Organizations could consider forming a consortium under the following circumstances:

  • Organizations may not have the resources or capability to join individually. This is particularly true for small organizations.
  • Organizations that are already collaborating, are working within the same discipline or within the same (language) area may benefit when developing a shared PID strategy.
  • Consortia can leverage relevant skills, know-how, and expertise of each organization within the consortium... This can increase the uptake of DOI services without overstretching the resources of any single organization.
  • A consortium with specific requirements is able to speak with one voice and allow for greater opportunities for consortium organizations to access and influence.[92]

A national-level approach has been shown to create a significant impact. Other European countries have followed the UK in adopting national ORCID consortia, and Plan S offers a way to align such groups internationally to maximise that impact. Options for international collaboration and coordination are beyond the scope of this report but should be explored (if this recommendation is accepted) in the implementation planning stage. Bringing together support for all the PIDs highlighted here would be a significant innovation.

Targeted interventions[edit]

As the widespread adoption of current successful PIDs demonstrates, when PIDs solve a problem or enable new possibilities, they are much more likely to be adopted and used. In light of this, Jisc and funders should consider making targeted interventions to create high value integrations with PID infrastructures. A focus on benefits realisation will also enhance the sustainability of the consortium and the infrastructures themselves without committing funders to ongoing support. This could use a project funding model in a mindful way to foster long term sustainable infrastructure that is demonstrably useful to the community.

Adoption depends on integration as discussed throughout this report, but coverage may require a policy. There is a Catch-22 around mandates, in that if one mandates (for example) ORCID iDs without making comprehensive use of them, one will get high coverage but little benefit. If one builds an integration that delivers palpable benefits in efficiency or user experience, one gets higher engagement and returns, but then a mandate is not always needed to get researchers to use their iD.

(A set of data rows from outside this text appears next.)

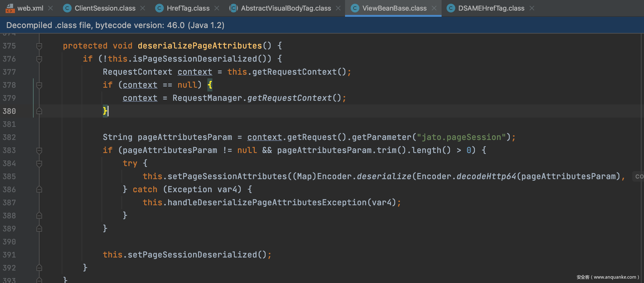Fold the try block at line 384

point(39,164)
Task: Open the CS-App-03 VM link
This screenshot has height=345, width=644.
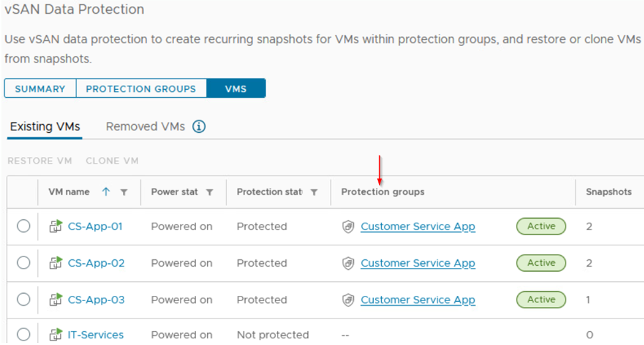Action: pos(96,300)
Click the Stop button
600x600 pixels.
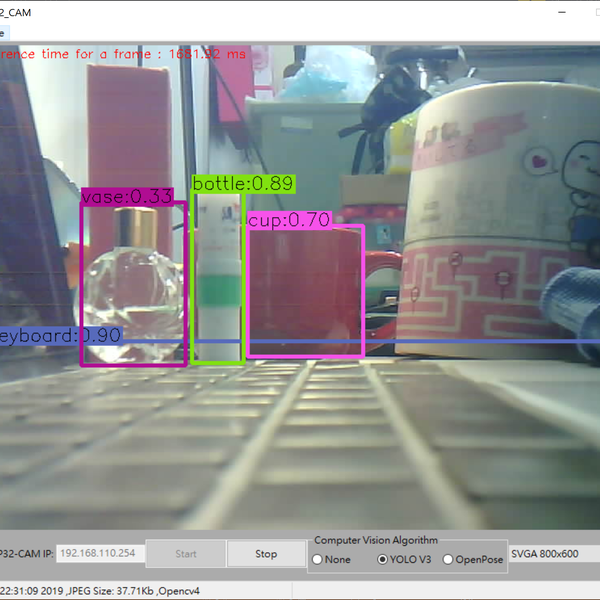[x=266, y=553]
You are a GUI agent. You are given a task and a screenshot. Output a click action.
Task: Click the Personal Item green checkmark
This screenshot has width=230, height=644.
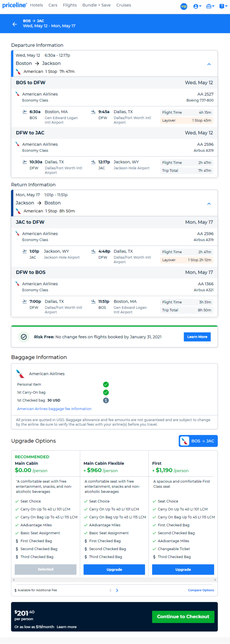106,385
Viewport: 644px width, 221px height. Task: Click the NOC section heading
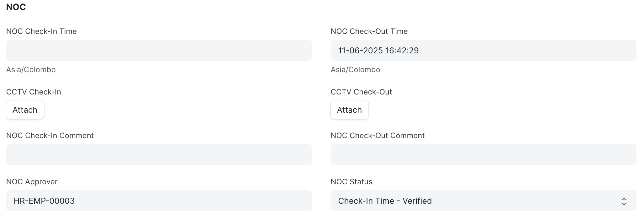[x=16, y=7]
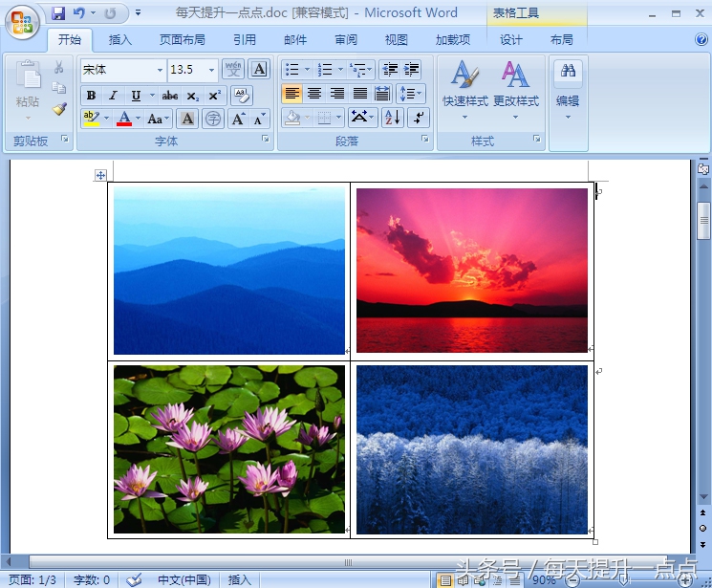Click the table move handle icon

click(100, 175)
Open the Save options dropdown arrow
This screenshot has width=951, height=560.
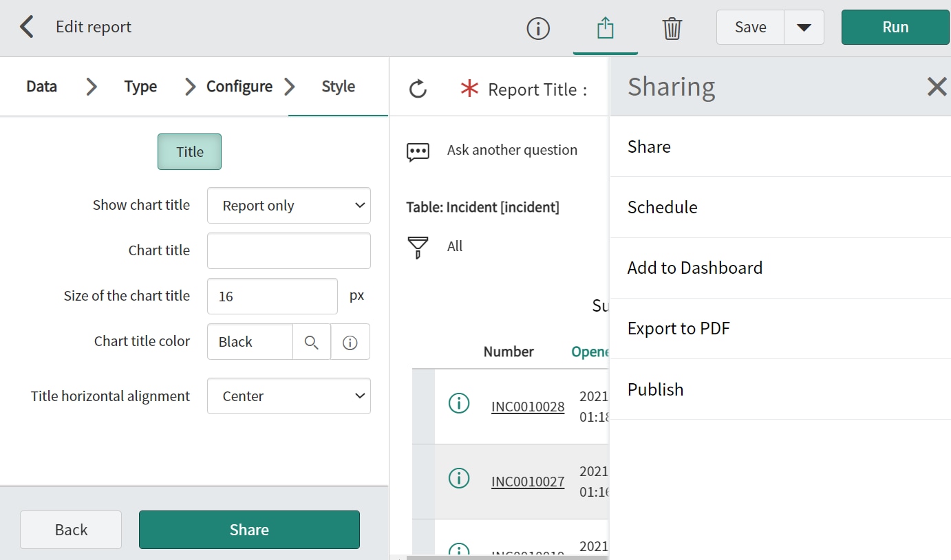(804, 28)
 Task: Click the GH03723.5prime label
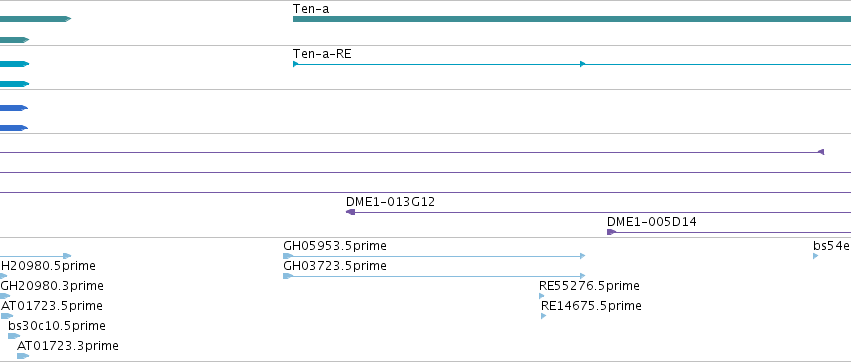click(335, 266)
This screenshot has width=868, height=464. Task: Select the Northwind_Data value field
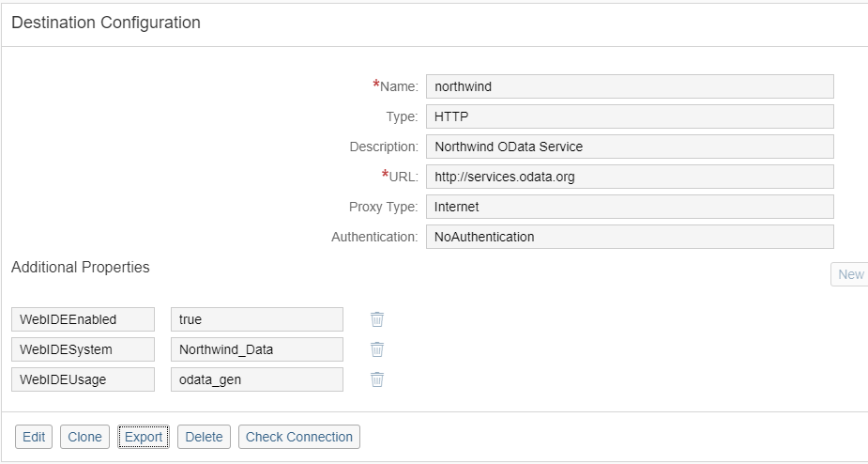pyautogui.click(x=257, y=349)
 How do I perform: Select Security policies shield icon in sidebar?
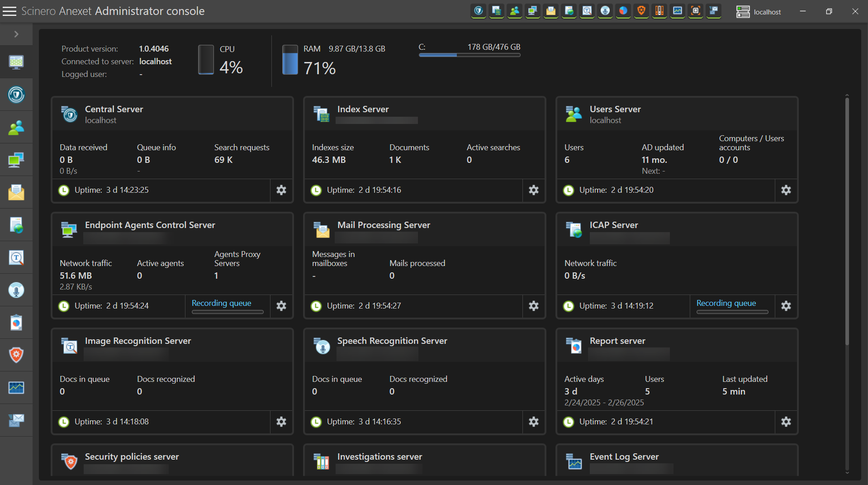(x=16, y=355)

The flip side of this is that a useful integration goes a long way towards justifying a mandate, but the real advantage of a mandate is that it can provide consistency. It reduces the impact of the 10-20% of researchers who may still not use their iD and means that coverage could reach a level close to completeness. That would support analyses and provide data of significant value to inform future developments and actions. In light of this, alongside the practical interventions suggested below, policy interventions should also be considered, although they may require consultation and research to avoid unintended consequences.

Further work needs to be done to answer some of the following questions:

  • What are the best/most efficient interaction points between institutional/national systems and PID infrastructures? For example, does it make sense to collect ORCID iDs and link them to repository content at an aggregator like CORE[93] or Unpaywall,[94] which could then feed them back to institutions? Is that easier for researchers and developers than doing it all at the local level?
  • How can we make, describe, and preserve connections between things (e.g. grant, person, facility use and subsequent article)?
  • How to expose and share connections between entities made in systems (e.g. funder reporting, CRIS etc.) so that we can actually map the graph comprehensively?
  • Can Jisc provide a “white label” member API system to help those without development resources to benefit from PIDs as much as wealthier organisations with bespoke or bought-in integration points?
  • Can Jisc work with the UK and international communities to close the gaps in PID adoption? ORCID iDs and DOIs are the best understood in terms of the limits of their coverage, so it would make sense to start with these.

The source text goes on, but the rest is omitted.